Arthur Boyd é um australiano radicado em Londres desde o fim dos anos 50. Artista consagrado na Inglaterra e na sua terra natal, pintou "O bode expiatório australiano", em 1987. Este óleo sobre tela retrata, nas suas cores ardentes e na sua natureza visionária, características expressionistas. Nele, aparece um bode preto, magérrimo, com uma lágrima caindo do seu olhar triste, como se fosse o responsável pela morte de uma arraia que se encontra na sua frente. Enquanto isso, um homem de capa amarela, talvez um agricultor, um pescador ou, quem sabe, até mesmo eu ou você, caro leitor, segura o bode. Eis a essência desse quadro.

Na semana que passou, especificamente na terça-feira, 10 de agosto de 1999, eu estava em Campo Novo, RS, para proferir uma palestra sobre clima, agricultura e gerenciamento de riscos, na qual compareceram cerca de 200 pessoas, entre agricultores e engenheiros agrônomos da região. Durante o almoço, pude assistir uma notícia, em um telejornal do meio-dia, dizendo que, em 1999, apesar dos prognósticos da meteorologia, não fez frio e, em razão disso, havia já uma quebra de 10 % no rendimento da cultura de trigo, na região de Cruz Alta. A citada notícia mereceu chamada antes dos comerciais e destaque no bloco seguinte. Perfeita e atraente em termos de comunicação. Ordem direta: sujeito, verbo e objeto. Todavia, será mesmo que não fez frio em Cruz Alta, em 1999? E somente a falta de frio, caso fosse verdade, determinaria uma perda de 10 % no rendimento final da cultura de trigo, possível de ser estimada antecipadamente? Que metodologia de análise possibilita inferir que a falta de frio na fase inicial da cultura de trigo implica em uma quebra de rendimento matematicamente determinada, no caso os 10 % citados? Indagações como estas, não sei o porquê, de imediato me vieram à mente misturadas com a imagem do quadro "O bode expiatório australiano"de Arthur Boyd, referido no parágrafo anterior.

Aos fatos, ou melhor aos dados.
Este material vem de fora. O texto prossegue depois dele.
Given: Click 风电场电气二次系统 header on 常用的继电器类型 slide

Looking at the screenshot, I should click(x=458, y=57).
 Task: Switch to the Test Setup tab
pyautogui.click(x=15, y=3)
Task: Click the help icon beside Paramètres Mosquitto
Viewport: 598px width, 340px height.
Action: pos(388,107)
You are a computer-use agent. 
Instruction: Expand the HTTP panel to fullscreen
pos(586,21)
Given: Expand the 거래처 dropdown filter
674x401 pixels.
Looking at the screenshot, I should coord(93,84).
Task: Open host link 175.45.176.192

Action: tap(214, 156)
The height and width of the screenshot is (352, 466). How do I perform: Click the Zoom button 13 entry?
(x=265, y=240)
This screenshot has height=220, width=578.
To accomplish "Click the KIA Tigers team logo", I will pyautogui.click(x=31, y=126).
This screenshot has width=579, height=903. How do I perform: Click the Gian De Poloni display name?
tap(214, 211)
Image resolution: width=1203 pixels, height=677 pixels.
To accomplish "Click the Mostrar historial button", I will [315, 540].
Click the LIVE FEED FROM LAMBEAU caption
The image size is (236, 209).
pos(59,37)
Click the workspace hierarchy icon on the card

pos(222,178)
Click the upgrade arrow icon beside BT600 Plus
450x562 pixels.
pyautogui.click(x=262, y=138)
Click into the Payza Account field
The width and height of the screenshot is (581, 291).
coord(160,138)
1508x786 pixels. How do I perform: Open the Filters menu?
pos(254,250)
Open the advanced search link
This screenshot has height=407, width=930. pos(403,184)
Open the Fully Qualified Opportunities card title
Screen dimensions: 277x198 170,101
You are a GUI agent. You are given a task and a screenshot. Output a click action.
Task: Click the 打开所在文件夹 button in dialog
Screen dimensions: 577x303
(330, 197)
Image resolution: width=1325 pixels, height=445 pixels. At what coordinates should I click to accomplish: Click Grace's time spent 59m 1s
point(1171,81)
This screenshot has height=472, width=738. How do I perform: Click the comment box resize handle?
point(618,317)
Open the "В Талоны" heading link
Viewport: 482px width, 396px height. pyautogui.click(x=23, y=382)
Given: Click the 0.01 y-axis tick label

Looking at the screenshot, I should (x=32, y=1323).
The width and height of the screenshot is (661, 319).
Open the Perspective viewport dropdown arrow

A Organização Meteorológica Mundial estabeleceu as chamadas normais climatológicas (média de 30 anos de observações meteorológicas sistemáticas), para fins de comparações climáticas. Desde maio, os boletins das instituições meteorológicas indicavam que, em 1999, as temperaturas durante o período de inverno deveriam ficar abaixo dos valores normais, no sul do Brasil. Portanto, seria uma estação mais fria do que o normal. Adjetivações do tipo: "Inverno mais rigoroso de todos os tempos", não fazem parte da objetividade (nem sempre existente ou, até mesmo, algo impossível) da ciência. Utilizando Passo Fundo como estação de referência do Planalto Rio-grandense, as temperaturas consideradas normais nos meses de maio, junho e julho (os três últimos meses completos) são: 14,3 °C, 12,7 °C e 12,8°C. E, em 1999, para estes meses, os valores ocorridos foram 13,3 °C, 12,0 °C e 11,8 °C. Portanto, não há dúvida, desde o fim do outono (maio) e durante o inverno fez frio sim. Temperaturas ao redor de 1 °C abaixo da média normal implica em que o prognóstico da meteorologia foi confirmado e que uma quantidade muito grande em termos de energia, na forma de calor sensível, foi retirada do ambiente, neste período, no sul do País. Comportamento similar, possível em menor escala, deve ter ocorrido também na região de Cruz Alta.

Pois bem, não se pode, até o momento, dizer que não fez frio em 1999. Pelo menos, em um nível capaz de causar um prejuízo mensurável (no caso, os 10% citados) no rendimento final da cultura de trigo, como deixaram transparecer a notícia em pauta e a entrevista apresentada. E se há lavouras de trigo que, apesar da condição climática favorável, não indicam uma expectativa de rendimento elevado, tem que se buscar outras causas. Que tal especular sobre o nível de tecnologia usado nessas lavouras. Um fato bem conhecido é este: baixa tecnologia e baixos rendimento andam, quase sempre, juntos, em agricultura.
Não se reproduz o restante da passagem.